When the Plaza at Cherry Hill opened across from the Cherry Hill Mall, today's retirees were in high school and the hot new technology was the handheld calculator.
Since 1970, the huge shopping center between Route 38 and Church Road at Mall Drive has seen retailers come and go — recall Best catalog showroom and Gaudio's Garden Center — and the tired buildings on about 42 acres are in need of work so they don't look like they've reached the half-century mark.
It's a shopping complex that "has seen a dramatic change to its retail surroundings but has not experienced a transformation itself since its construction," according to a June report for Cherry Hill Township by architecture firm LRK Inc.
Cherry Hill Planning Board members on Monday night agreed: They voted 7-0 to recommend that Township Council officially designate the Plaza as an Area in Need of Rehabilitation, which opens the way for the town to work with owner Urban Edge Properties on a redesign and to extend a tax abatement for improvements for up to five years.
"Watching the vacancies over the years has been very discouraging," board member Alise Panitch, who lives about a mile from the Plaza, said Monday in casting her vote in favor of recommending rehabilitation status.
Retailers in the Plaza today include national brands L.A. Fitness, Aldi, Raymour & Flanigan and Total Wine & More.
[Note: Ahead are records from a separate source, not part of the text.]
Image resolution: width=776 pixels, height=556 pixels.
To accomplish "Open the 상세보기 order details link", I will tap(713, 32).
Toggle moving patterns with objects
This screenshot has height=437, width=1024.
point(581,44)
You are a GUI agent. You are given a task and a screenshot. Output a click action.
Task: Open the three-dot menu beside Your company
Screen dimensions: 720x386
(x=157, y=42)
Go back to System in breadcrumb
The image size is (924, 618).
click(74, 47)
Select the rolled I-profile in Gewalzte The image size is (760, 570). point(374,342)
The complex has 390,450 square feet of leasable space and more than 1,700 parking spaces, according to the LRK report.
The Cherry Hill property is the fifth-largest among 74 shopping centers owned by real estate investment trust Urban Edge, according to Urban Edge's Form 10-K Annual Report, filed in February with the Securities and Exchange Commission. Urban Edge stock trades on the New York Stock Exchange (symbol: UE). The company bought the Plaza in May 2017 for $51,183,907, according to state property records.
Urban Edge's 10-K report notes the Plaza at Cherry Hill has 422,000 square feet, larger than the total in the LRK report. Urban Edge also owns the 218,000-square-foot shopping center near Routes 70 and 73 in Marlton housing ShopRite, Kohl's and PetSmart, according to the 10-K.
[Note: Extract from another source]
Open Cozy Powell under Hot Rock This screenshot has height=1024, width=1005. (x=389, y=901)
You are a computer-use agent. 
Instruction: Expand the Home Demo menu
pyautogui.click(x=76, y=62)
In the year ended December 31, 2019, Urban Edge reported net income of $116,197,000 and rental revenue of $384,405,000, according to the annual SEC report. It paid a total of $60,179,000 in real estate taxes 2019. Property taxes in Cherry Hill for the Plaza in 2018 totaled $886,124.
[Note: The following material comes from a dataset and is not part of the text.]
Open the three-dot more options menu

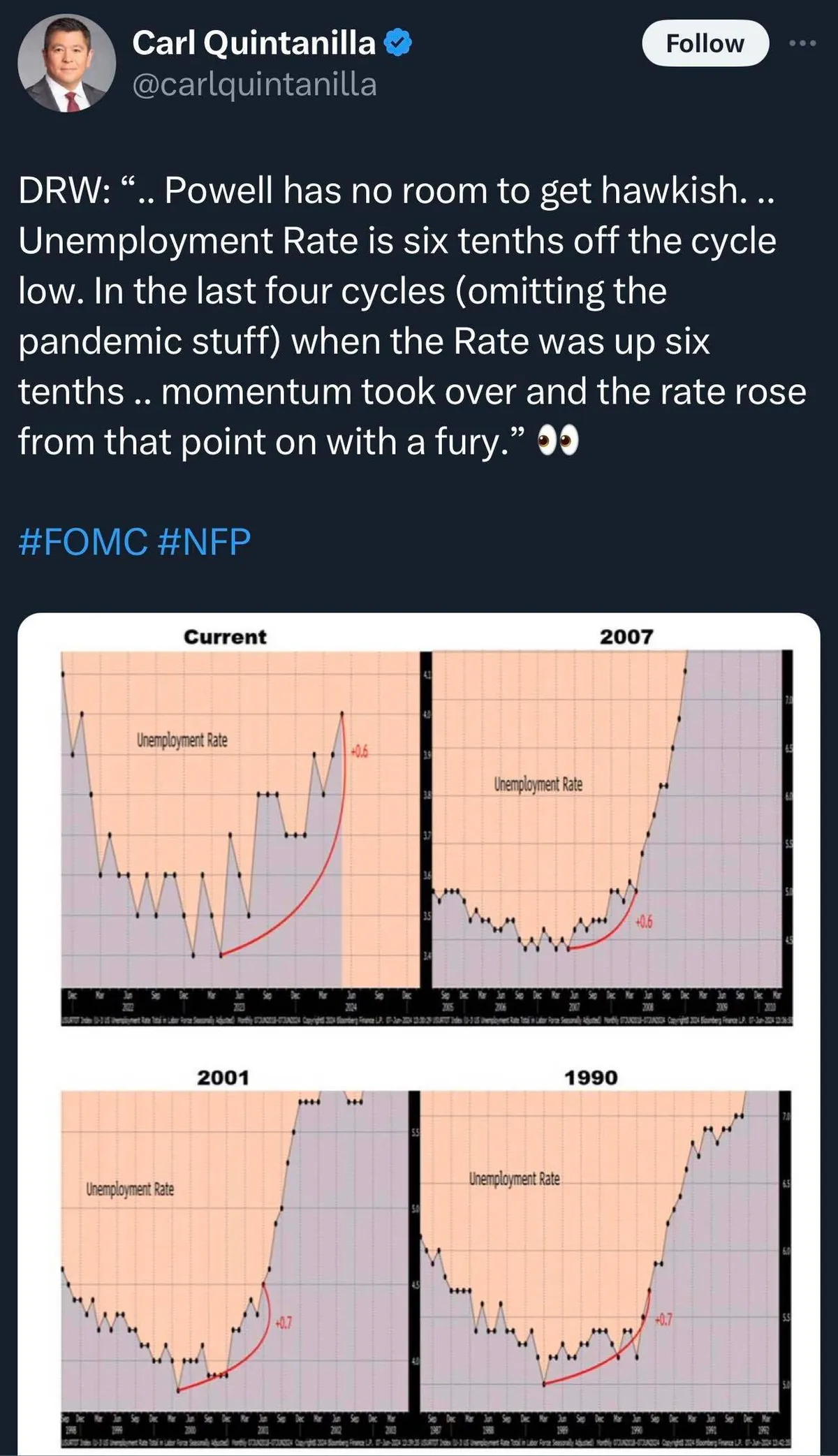pos(802,43)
Of the 74 shopping centers, The Plaza at Cherry Hill has one of the five highest vacancy rates, according to the 10-K. The company-wide vacancy rate is about 8% and many properties are 100% leased. The Plaza has a 27% vacancy rate, according to the SEC report.
Urban Edge has reported a planned facelift for the Plaza — its corporate website says a facade renovation is planned this year — and the general agreement is it's time for a change.
"The Plaza itself has not seen a transformation since it was built and as a result it struggles with vacancy. The high vacancy rate can be directly attributed to the Plaza's deteriorating condition," lawyer William F. Harrison, representing Urban Edge, wrote to Cherry Hill Township in May with the request for a rehabilitation designation. Harrison stated 238,235 square feet of the Plaza are not occupied by the national brands and one-half of that is vacant.
The designation may be made if a property meets one of six criteria. In the Plaza's case, one might be vacancy and underutilization and the other might be water and sewer infrastructure at least 50 years old.
One resident speaking at the meeting, Rena Margulis, expressed concern that the property owner might get a tax abatement yet no one knows details of the plan. How much are they going to spend, will the improvements match the Master Plan and would Urban Edge be required to replacing the aging sewers, Margulis asked.
Cosmas Diamantis, the board's secretary and Cherry Hill's director of community development, said at the meeting that it's too early for plans. If the Plaza gets the rehabilitation designation the owner would need to come up with site plans, which board members said should be in line with the town's Master Plan.
Diamantis said there has been talk of entertainment or residential uses added to the property, but its main purpose would be retail. "We're still operating from 10,000 feet," Diamantis said.